In short, compassion is not just a moral ideal; it is a neurological intervention. It helps us shift from defensiveness to dialogue and from survival to connection.
💛 What LBA Elevates
LBA’s work has always centered on relationship power, the idea that love and justice are not opposites but partners. From our “Healing in the Heat” (August 2025) reflection on environmental care to “What Love Sounds Like” (October 2025), our message remains consistent: love is the foundation of collective wellness.
In moments of tension, our instinct may be to self-preserve or retreat. LBA invites us instead to pause and humanize. Healing-centered leadership asks, “How can I hold accountability and compassion in the same hand?” It calls us to see the person, not just the problem.
This is what it means to lead through love, responding with curiosity rather than criticism, listening to understand rather than to win, and creating conditions where people feel safe enough to evolve.
🌿 Compassion as a Leadership Practice
Compassionate leadership is not theoretical; it is deeply practical. It transforms how teams collaborate, how families communicate, and how communities heal. Research published in the Harvard Business Review shows that compassionate leadership improves engagement, innovation, and trust across organizations. When people feel seen, they contribute more meaningfully.

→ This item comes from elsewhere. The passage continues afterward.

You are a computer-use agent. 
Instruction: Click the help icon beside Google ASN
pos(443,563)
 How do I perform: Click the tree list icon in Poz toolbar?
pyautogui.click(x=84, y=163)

To lead compassionately means to be self-aware enough to manage your own reactions, brave enough to hold tension without blame, and humble enough to keep learning. Compassion does not remove accountability, it reframes it through humanity.
This is how movements are sustained and how justice endures.
✨ Practices for Rehumanizing Through Compassion
Compassion is both mindset and muscle. The more we practice it, the more accessible it becomes. Here are daily ways to rehumanize your world:
✨ Pause Before Reacting: When emotions rise, take a deep breath. This allows your brain to move from reactivity (amygdala) to reflection (prefrontal cortex).
✨ Assume Positive Intent: Begin conversations with the belief that most people are doing their best with what they know.
✨ Listen to Learn: Replace “I disagree” with “Help me understand your perspective.” Curiosity disarms defensiveness.
✨ Humanize Through Story: Share personal experiences rather than abstract opinions. Stories activate empathy and memory.
✨ Serve with Presence: Engage in one act of community care this week (a meal shared, a check-in call, a listening circle, etc.).
Each act of compassion is a neurological reset for yourself and for those you encounter. It reminds the brain that safety and care are still possible in a divided world.
🌸 The Invitation
Loving in times of division does not mean ignoring injustice; it means meeting it with humanity. Compassion gives us the stamina to stay engaged and the wisdom to discern what heals rather than harms.
As you move through this season, ask yourself:
How can I lead with compassion when fear wants me to retreat?
Where can I create safety in spaces that feel tense or divided?
What would it look like to love before all, even here, even now?
The world is in need of rehumanizing, and each of us carries the capacity to begin. Love before all is more than a name, it is a way of leading, listening, and living.